The one about the English language’s oddities

Mario López-Goicoechea
3 min readAug 12


You should learn how to bark. At least it’ll save you the hassle of knowing when to use singular or plural. Photo by charlesdeluvio on Unsplash

A recent exchange with an editor on Medium made me ponder over the rarities we often find in the English language. I had just penned an essay on how my decades-long love affair with the British rock and pop band Queen had started. In one section of my post I had used the plural when talking about the group. The editor asked me politely if I had noticed that I had used the plural instead of the singular. I replied by saying that the plural was correct and asked her to leave the original text intact.

We, English language teachers, go out of our way to explain to students how the third-person singular works. Verb conjugations in other languages are not as simple and at the same time confusing as in English. Take the regular verb sing. I sing, you sing, they sing, we sing, but he/she/it? Sings. Sigh.
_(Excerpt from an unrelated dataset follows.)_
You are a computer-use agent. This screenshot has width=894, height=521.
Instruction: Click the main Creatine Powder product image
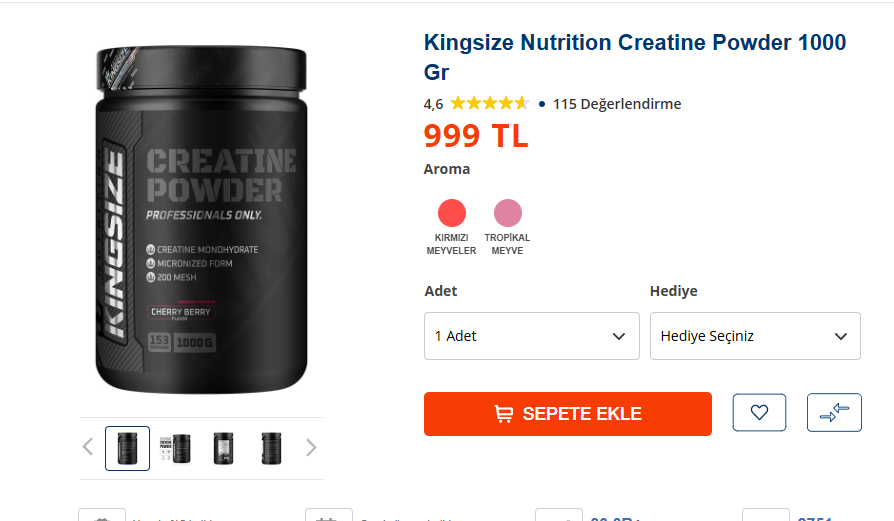pos(201,220)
This is the reason why many learners flip when confronted with collective nouns. As per The Guardian’s Book of English Language, these are “nouns such as committee, family, government, jury and squad”. They take a singular verb when thought of as a single unit, but they turn plural when seen as a collection of individuals.

That is why we can say that “Queen were hard to box in”, or that with the new talent coming into the first team, “Chelsea are back amongst the elite of the English Premier League” (as a fan I wish this were true, but I’m not holding my breath).

The Guardian offers four clear examples of how to use collective nouns.

The committee gave its unanimous approval to the plans. (singular)

The committee enjoyed biscuits with their teas. (plural)

The family can trace its history back to the middle ages. (singular)

The family were sitting down, scratching their heads. (plural)

Funnily enough, both Word and Google docs highlight either the collective noun or the verb (when in plural) in blue, signalling that an error has been made. I think that someone should have a word with Bill, Larry, and Sergey. Language can never be boxed in. Just like Queen never were.